In 1995, the United Nations Framework Convention on Climate Change began to address GHG emissions from international shipping, recognizing that such emissions are increasing in volume and have an impact on climate change and the marine environment. The Kyoto Protocol, adopted in December 1997, is an important step in addressing climate change. Article 2 (2) states that the IMO is entrusted with the management of GHG emissions from international shipping. In the same year, the conference of MARPOL adopted Resolution 8 on “Carbon Dioxide Emissions from Ships”, which asked the IMO to conduct study on GHG emissions and consider strategies to reduce carbon dioxide.

At the meetings held from 1998 to 2003, IMO mainly discussed the possibility of developing an IMO Strategy for Greenhouse Gas Emissions from Ships through MEPC. It was not until 2003 that the IMO adopted a resolution on “IMO Policies and Practices for Reducing Greenhouse gas Emissions from Ships”, urging the IMO to develop mechanisms to address the issue.

Subsequently, IMO continued to actively work on designing regulatory tools to reduce GHG emissions from ships. On July 15, 2011, the IMO made a breakthrough in regulation. Since then, GHG emissions from international shipping will be regulated by revising Annex VI of MARPOL 73/78. The regulatory phases of MARPOL 73/78 are as follows. Step 1: According to MARPOL 73/78, from July 1, 2010, new building regulations on NOx will be applied to ships equipped with 130 kW or above diesel engines. Step 2: Secondary regulation, starting in 2011, aims to reduce NOx emissions by a further 15% to 20%. Step 3: The three-level regulation, which was implemented in 2016, aims to reduce current emissions in the ECA region by 80%. MARPOL 73/78 also added a new Chapter 4 in Appendix VI, introducing the mandatory Energy Efficiency Design Index (EEDI) for new ships and the Ship Energy Efficiency Management Plan (SEEMP) for all ships.

EEDI is a measure of the inherent CO₂ emission level of a ship in the design and construction stages, representing the CO₂ emissions per ton/mile of the ship. EEDI aims to establish a minimum energy efficiency standard for ships in the future (Ren et al., 2019). The emission baseline is established through statistical analysis of existing ships of various types and tonnage, and the energy efficiency of new shipbuilding is controlled on the basis of the baseline. After the implementation of EEDI, the energy efficiency design index of newly built commercial ships of various ship types and different tonnage must be less than the specified baseline ship energy efficiency design index. The smaller the EEDI, the more energy-efficient the design of ships (Attah and Bucknall, 2015).

EEDI reference levels for specific ship type/size combinations are gradually tightened every five years, which is expected to promote technological innovation early in the design process to improve fuel efficiency (Lindstad and Bo, 2018; Ancic et al., 2018). The ship’s EEDI has been implemented in three stages since 2015. The first stage is 2015-2020. The ship’s EEDI needs to be 10% lower than the baseline, which is calculated based on the reference line of the average efficiency of ships built between 2000 and 2010. The second stage of ship’s EEDI is 2020-2024, and the ship’s EEDI needs to be 20% lower than the baseline. The third stage of ship’s EEDI will start in 2025, and the required reduction of ship’s EEDI is set as 30%. At MEPC 74, the implementation of the third stage of EEDI for 12 ship types, including container ships, general cargo ships, LNG carriers, non-traditional cruise ships and 15000 DWT and above gas carriers, has been advanced to 2022, where the EEDI reduction rate of container ships has been improved on the original basis according to different tonnage.

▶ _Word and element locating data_
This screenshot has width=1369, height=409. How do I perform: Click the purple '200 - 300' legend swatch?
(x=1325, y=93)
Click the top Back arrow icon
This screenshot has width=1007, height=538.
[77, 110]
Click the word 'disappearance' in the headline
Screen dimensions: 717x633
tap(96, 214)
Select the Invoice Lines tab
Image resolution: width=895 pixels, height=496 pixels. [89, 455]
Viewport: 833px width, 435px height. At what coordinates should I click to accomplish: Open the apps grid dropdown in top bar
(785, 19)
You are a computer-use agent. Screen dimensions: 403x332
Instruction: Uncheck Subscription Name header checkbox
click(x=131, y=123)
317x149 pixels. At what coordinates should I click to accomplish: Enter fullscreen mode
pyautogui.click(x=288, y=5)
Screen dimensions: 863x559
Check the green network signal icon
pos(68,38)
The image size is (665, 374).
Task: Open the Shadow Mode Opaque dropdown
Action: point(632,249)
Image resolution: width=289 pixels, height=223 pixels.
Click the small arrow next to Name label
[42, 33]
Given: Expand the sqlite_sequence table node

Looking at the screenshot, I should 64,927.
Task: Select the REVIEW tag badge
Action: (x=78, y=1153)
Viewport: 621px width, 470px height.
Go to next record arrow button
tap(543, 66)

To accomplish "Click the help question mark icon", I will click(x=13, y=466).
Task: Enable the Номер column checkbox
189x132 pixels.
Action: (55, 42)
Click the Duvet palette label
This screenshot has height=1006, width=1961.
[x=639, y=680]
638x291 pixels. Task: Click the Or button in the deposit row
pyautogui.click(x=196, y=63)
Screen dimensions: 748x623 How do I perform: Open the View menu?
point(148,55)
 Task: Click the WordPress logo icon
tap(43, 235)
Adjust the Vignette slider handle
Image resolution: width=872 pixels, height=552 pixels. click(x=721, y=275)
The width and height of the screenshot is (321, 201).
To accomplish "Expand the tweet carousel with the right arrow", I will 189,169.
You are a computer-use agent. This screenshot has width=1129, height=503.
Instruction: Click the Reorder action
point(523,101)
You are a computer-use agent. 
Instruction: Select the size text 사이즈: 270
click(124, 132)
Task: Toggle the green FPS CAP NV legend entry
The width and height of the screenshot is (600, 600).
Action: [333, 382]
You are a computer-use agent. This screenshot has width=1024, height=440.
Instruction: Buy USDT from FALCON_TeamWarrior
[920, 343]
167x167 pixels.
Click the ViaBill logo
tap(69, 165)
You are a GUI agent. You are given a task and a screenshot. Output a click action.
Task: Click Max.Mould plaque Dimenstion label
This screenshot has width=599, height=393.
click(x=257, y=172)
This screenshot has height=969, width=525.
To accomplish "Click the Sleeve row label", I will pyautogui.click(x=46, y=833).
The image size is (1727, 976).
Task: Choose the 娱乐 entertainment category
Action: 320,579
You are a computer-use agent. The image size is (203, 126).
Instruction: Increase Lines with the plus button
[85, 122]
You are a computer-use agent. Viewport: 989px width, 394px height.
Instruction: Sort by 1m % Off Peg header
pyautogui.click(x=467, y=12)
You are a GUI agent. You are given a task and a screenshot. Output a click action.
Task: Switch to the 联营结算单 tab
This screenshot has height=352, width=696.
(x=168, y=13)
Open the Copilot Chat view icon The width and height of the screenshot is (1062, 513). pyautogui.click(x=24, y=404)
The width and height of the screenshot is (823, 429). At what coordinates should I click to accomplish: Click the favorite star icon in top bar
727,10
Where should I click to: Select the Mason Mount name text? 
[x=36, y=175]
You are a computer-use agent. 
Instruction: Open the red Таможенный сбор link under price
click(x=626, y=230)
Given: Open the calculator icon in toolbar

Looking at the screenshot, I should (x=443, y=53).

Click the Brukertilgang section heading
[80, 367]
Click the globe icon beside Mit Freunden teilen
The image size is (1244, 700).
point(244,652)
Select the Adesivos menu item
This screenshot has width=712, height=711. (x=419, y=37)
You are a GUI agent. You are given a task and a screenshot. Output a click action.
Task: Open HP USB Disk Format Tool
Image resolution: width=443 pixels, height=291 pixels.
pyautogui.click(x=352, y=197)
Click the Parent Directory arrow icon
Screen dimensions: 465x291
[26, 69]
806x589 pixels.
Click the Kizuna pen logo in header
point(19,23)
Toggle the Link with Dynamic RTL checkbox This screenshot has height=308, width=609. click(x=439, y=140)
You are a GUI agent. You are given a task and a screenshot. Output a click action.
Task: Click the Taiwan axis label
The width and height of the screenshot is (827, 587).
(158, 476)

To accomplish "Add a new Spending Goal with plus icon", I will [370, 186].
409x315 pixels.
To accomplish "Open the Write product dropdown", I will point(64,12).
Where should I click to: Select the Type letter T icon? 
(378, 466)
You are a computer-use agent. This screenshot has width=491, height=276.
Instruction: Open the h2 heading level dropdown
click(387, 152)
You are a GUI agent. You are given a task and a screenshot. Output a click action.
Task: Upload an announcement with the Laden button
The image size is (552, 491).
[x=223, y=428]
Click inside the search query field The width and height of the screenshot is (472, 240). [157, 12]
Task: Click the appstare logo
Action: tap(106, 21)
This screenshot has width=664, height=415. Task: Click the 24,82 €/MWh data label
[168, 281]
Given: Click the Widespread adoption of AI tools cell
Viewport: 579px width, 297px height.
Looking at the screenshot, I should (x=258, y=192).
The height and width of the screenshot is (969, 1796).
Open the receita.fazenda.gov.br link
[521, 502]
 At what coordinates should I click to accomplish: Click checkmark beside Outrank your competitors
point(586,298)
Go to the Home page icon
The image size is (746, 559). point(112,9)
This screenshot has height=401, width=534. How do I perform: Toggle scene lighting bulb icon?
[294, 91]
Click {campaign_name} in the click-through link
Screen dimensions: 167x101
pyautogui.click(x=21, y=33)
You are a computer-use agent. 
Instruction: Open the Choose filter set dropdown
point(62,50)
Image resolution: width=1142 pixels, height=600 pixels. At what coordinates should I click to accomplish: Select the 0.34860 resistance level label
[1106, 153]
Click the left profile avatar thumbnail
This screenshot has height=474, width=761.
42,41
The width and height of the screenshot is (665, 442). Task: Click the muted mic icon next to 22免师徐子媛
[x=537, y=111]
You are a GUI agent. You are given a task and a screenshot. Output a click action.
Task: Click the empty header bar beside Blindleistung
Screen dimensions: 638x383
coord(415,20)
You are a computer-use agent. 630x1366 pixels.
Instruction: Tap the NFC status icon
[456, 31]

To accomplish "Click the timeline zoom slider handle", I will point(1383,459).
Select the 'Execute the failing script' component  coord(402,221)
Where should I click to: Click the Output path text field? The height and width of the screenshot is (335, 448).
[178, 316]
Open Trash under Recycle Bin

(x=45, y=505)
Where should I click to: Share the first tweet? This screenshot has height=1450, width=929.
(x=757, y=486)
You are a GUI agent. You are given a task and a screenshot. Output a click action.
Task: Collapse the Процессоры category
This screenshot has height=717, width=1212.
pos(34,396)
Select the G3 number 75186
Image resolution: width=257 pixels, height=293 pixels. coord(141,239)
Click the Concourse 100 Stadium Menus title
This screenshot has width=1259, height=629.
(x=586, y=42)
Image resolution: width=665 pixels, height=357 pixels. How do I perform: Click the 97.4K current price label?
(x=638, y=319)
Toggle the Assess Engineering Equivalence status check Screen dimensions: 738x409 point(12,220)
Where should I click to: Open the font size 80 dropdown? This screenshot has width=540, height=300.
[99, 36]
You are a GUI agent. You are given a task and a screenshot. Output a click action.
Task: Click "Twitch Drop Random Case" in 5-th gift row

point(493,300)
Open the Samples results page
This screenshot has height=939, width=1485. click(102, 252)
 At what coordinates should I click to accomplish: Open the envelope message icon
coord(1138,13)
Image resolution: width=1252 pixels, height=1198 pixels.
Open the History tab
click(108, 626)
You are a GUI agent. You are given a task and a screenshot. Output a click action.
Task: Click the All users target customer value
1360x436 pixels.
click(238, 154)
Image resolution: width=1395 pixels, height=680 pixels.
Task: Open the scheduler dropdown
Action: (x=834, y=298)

▶ _EXERCISE REQUIREMENTS_
**1.** Please write out the passage of the text on shipping emissions that starts at "At the meetings" and ends at "address the issue.".
**2.** On what date, according to the text on shipping emissions, did the IMO make a breakthrough in regulation?
**3.** For each statement below, answer yes or no to whether it agrees with the text on shipping emissions, and quote the words that decide it.
(a) The Kyoto Protocol was adopted in December 1997.
(b) The Ship Energy Efficiency Management Plan applies only to new ships.
(c) A larger EEDI indicates a more energy-efficient ship design.

▶ _PER-TASK OUTPUTS_
**1.**
At the meetings held from 1998 to 2003, IMO mainly discussed the possibility of developing an IMO Strategy for Greenhouse Gas Emissions from Ships through MEPC. It was not until 2003 that the IMO adopted a resolution on “IMO Policies and Practices for Reducing Greenhouse gas Emissions from Ships”, urging the IMO to develop mechanisms to address the issue.

**2.** July 15, 2011.

**3.**
(a) Yes: "The Kyoto Protocol, adopted in December 1997"
(b) No: "the Ship Energy Efficiency Management Plan (SEEMP) for all ships"
(c) No: "The smaller the EEDI, the more energy-efficient the design of ships"